Europe’s space sector has world-class talent, but politics is stalling progress
January 10, 2026
Martin Halliwell is the former Chief Technology Officer of SES, where he led global technology and R&D from 2011 to 2019. He joined the company in 1987 after early roles at Cable & Wireless and Mercury Communications, holding senior positions across engineering and operations before becoming CTO. Known for advancing flexible satellite architectures and pioneering work on reusable rocket launches with SpaceX, he later served as Strategic Advisor to the CEO. Halliwell holds an MBA and BA in Mechanical Engineering and Mathematics from the Open University and is now a Partner at NewSpace Capital.
Despite mounting public and private spending in European space, the gap between Europe and the U.S. and China has widened. This was one of the many findings of McKinsey, which in its latest report said Europe’s “competitive edge had eroded” and action should be taken “today” to get it back on track.
The authors praised the continent’s technical sophistication, but warned that something had to change.
Europe’s space capability gap is widening
The report set out a handful of changes Europe should consider making. One area it highlights, and which is worth further study, is what it calls the “complex institutional framework” that coordinates policy, disperses funds to agencies, and then allocates them to programmes in individual countries.
It hints at the inefficiency that can follow from such an approach. But we could go further, and put it more simply at the same time: European space is, much of the time, paralysed by politics.

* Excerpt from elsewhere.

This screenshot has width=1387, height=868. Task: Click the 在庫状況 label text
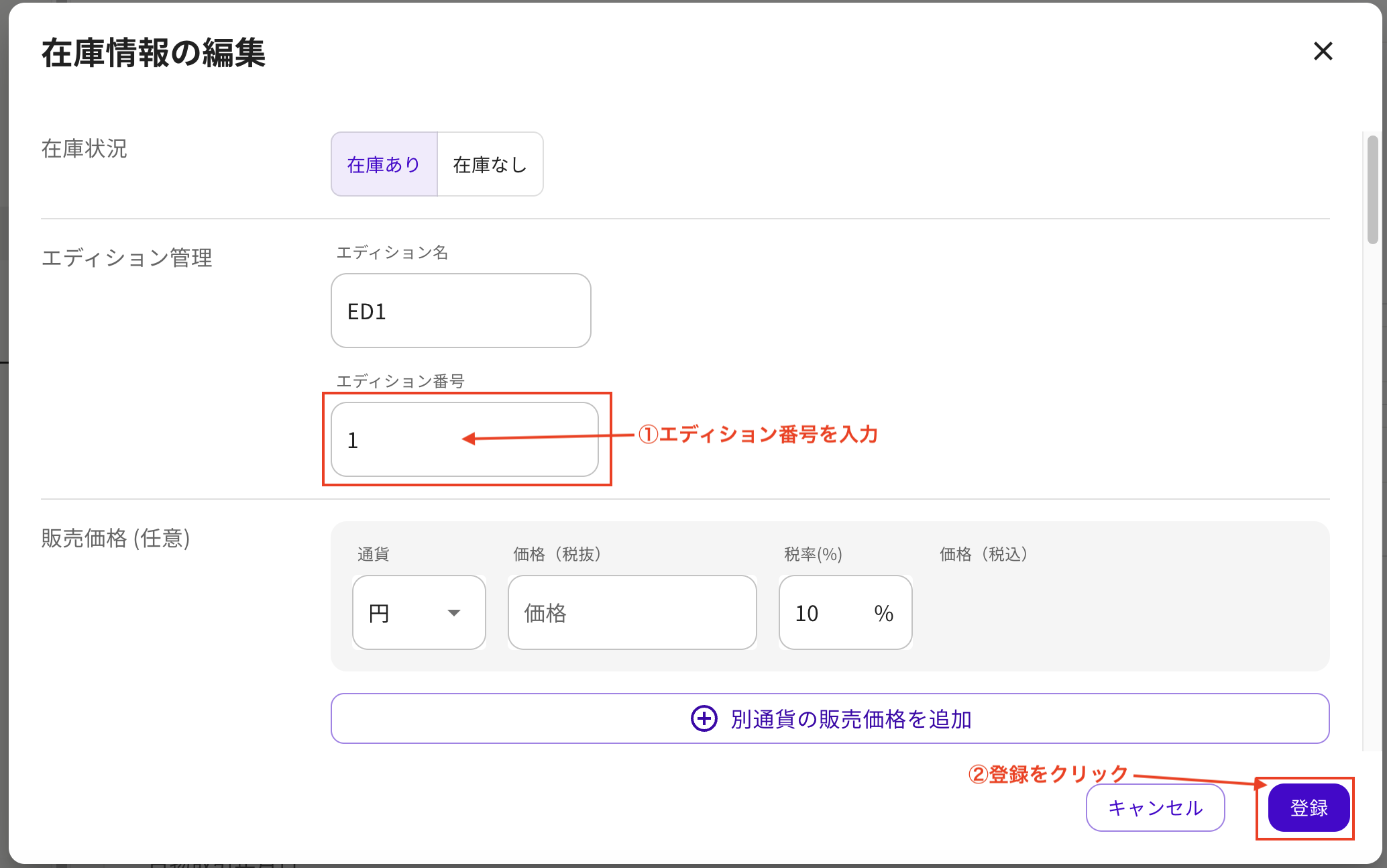click(84, 149)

In conversations around the sector, SpaceX is brought up a lot. It provides a useful case study when thinking about developments in this area, and the role that politics plays in enabling, or stifling, innovation and growth.

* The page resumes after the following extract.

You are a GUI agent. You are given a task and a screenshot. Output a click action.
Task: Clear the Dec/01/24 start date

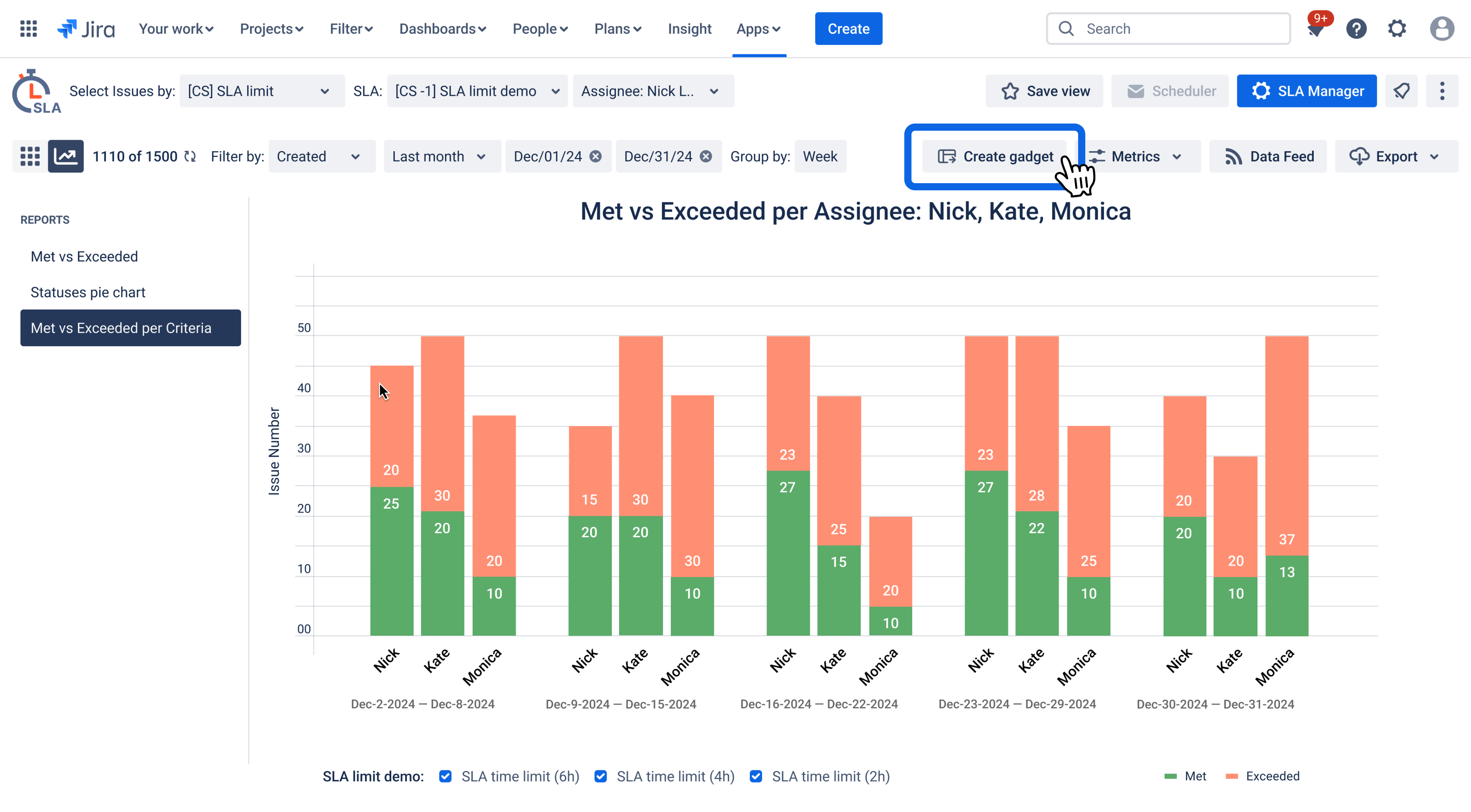(595, 157)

Like many good engineers, Elon Musk swears by first-principles thinking, for instance, breaking down battery manufacturing to its basic costs in order to challenge the belief that batteries would always be expensive.
With SpaceX, he aimed to rebuild aerospace from scratch, integrate vertically to speed up development, and then iterate aggressively. But this was only possible because he was not tangled up in red tape.
Elon Musk is a Marmite figure, but his intelligence and talent as an engineer are rarely disputed. It is not beyond the realms of possibility that Europe could produce someone, perhaps many people, capable of building something like SpaceX.
The continent is awash with talent, nourished by its many leading research institutions and nurtured by traditions of openness and free inquiry. In theory, this should give rise to the kind of creativity and energy often associated with Musk’s company.
Why European space start-ups struggle to scale
The problem is that bureaucracy and bottlenecks soon appear. Europe’s most dynamic people struggle to secure funding, to open channels to space and defence agencies, to compete with large legacy players, and to move quickly within a pan-European system that was, to a great extent, designed to ensure fairness between different countries rather than to unleash talented individuals and allow their companies to reach their potential on the global stage.
The attention paid to the Airbus–Thales–Leonardo merger is, in many ways, revealing. Billed in some quarters as an attempt to build a SpaceX rival, it is more accurately an effort by governments, stakeholders and the companies themselves to slim down oversized incumbents.

That this is seen as an exciting development is telling. Unable to create conditions in which talented newcomers can thrive, Europe instead finds itself spotlighting legacy players that have been around for decades, rather than the scale-ups and start-ups which, with the right support and under the right conditions, would be far more likely to compete with SpaceX.
Even if Europe could produce a company like SpaceX, politics would likely rear its head in other ways. It is unclear, for example, who would command a commercial satellite delivering military capabilities such as surveillance, intelligence, communications or targeting data.
With multiple nation-states, not just China or Russia, probing and testing Western satellites, Europe does not want to find itself quarrelling over sovereignty. Yet that is precisely the kind of muddle the current set-up risks creating.
Can Europe become a competitive space power?
Opportunities do exist for European companies. The continent leads the world in a range of highly specialised areas, such as advanced materials and electromagnetic interference protection, an increasingly crucial field given the rising threats to Western satellites from hostile state actors.
However, Europe will not become a major space power if it remains unwilling to do things differently, prioritising competition over fairness, and setting politics aside in favour of commercial growth and continental security. Effective public–private partnerships will be key, whether Europe hopes to catch up with China and the U.S., or merely slow the widening gap highlighted by the McKinsey report.

Space is a vital domain. It is bound up with defence, productivity and sustainability. Accordingly, Europe must recognise that what worked five, ten or fifteen years ago is no longer fit for purpose.
A revolution is not necessary. But reform aimed at making that “complex institutional framework” genuinely enabling rather than disabling is essential if Europe is to become a credible space power with the strategic autonomy it has long sought.